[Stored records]
"""
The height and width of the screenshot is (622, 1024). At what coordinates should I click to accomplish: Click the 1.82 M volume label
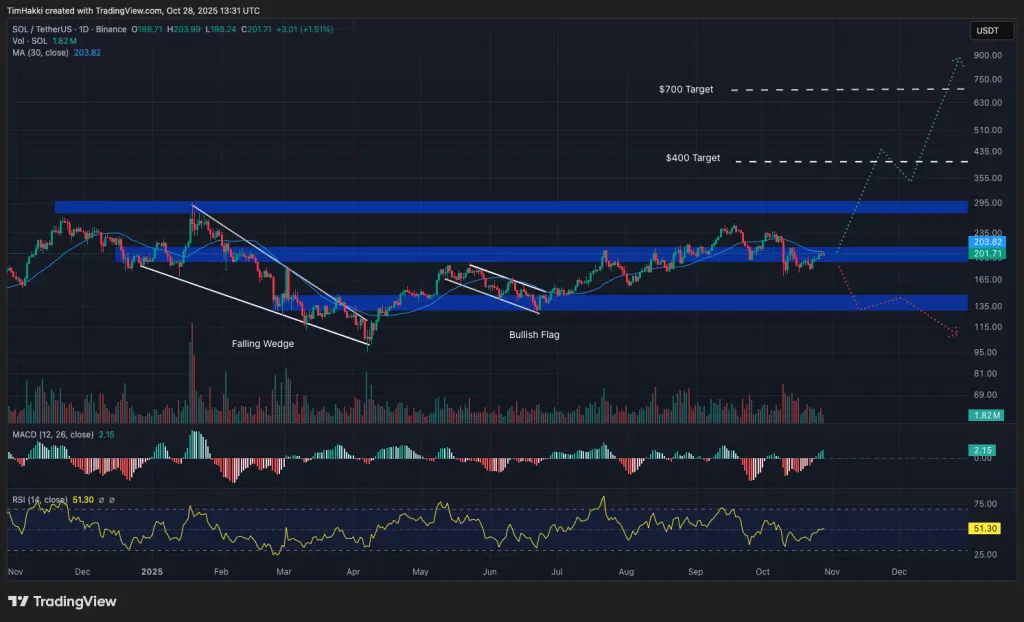coord(987,415)
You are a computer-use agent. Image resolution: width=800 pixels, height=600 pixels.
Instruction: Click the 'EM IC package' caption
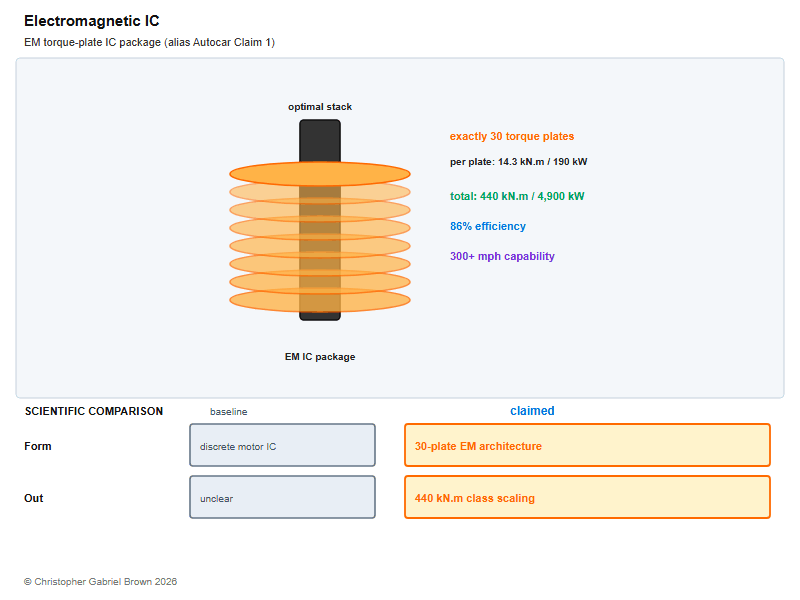320,357
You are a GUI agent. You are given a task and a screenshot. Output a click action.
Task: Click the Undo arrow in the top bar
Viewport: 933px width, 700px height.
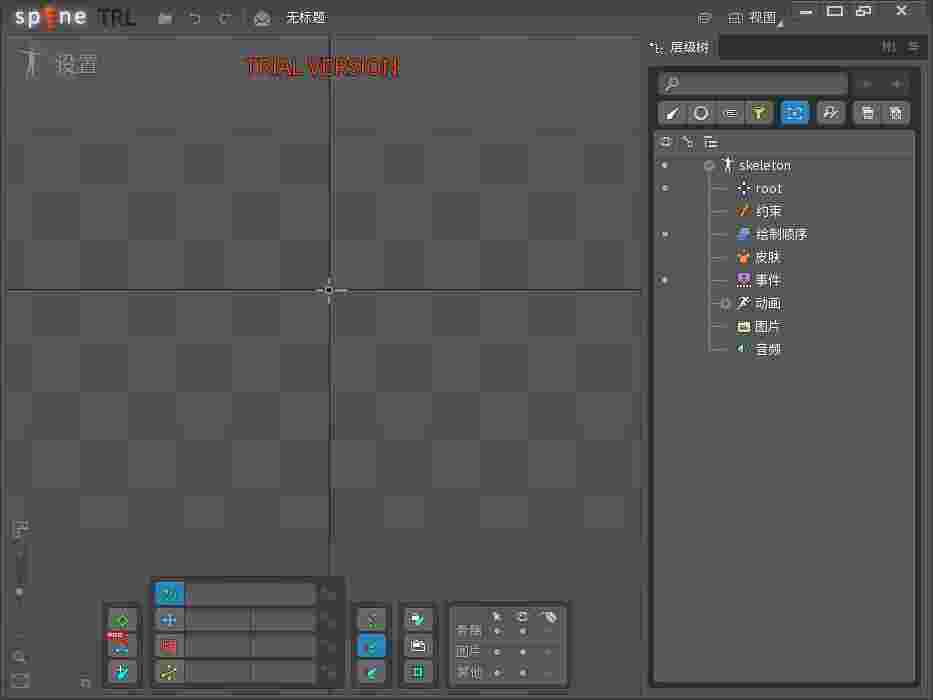pos(196,17)
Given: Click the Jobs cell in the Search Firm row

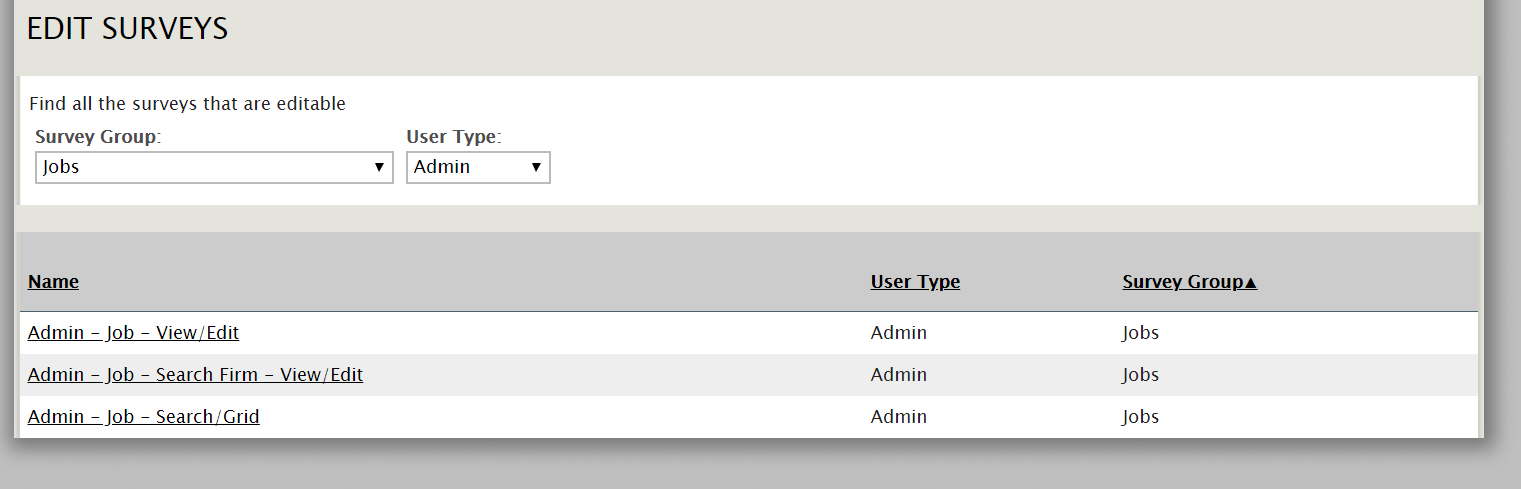Looking at the screenshot, I should (1141, 375).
"""
[WHAT YOU SHOULD DO] Return the preceding entries exactly, each word as given, but leave out any picture.

[REPLY]
The height and width of the screenshot is (622, 1024). At what coordinates should I click to accomplish: Click the 1.82 M volume label
coord(987,415)
You are a computer-use agent. Image resolution: width=800 pixels, height=600 pixels.
Instruction: Click the 'EM IC package' caption
320,357
You are a GUI agent. You are given a task and a screenshot. Output a click action.
Task: Click the Undo arrow in the top bar
Viewport: 933px width, 700px height.
pos(196,17)
Given: Click the Jobs cell in the Search Firm row

Looking at the screenshot, I should (1141, 375).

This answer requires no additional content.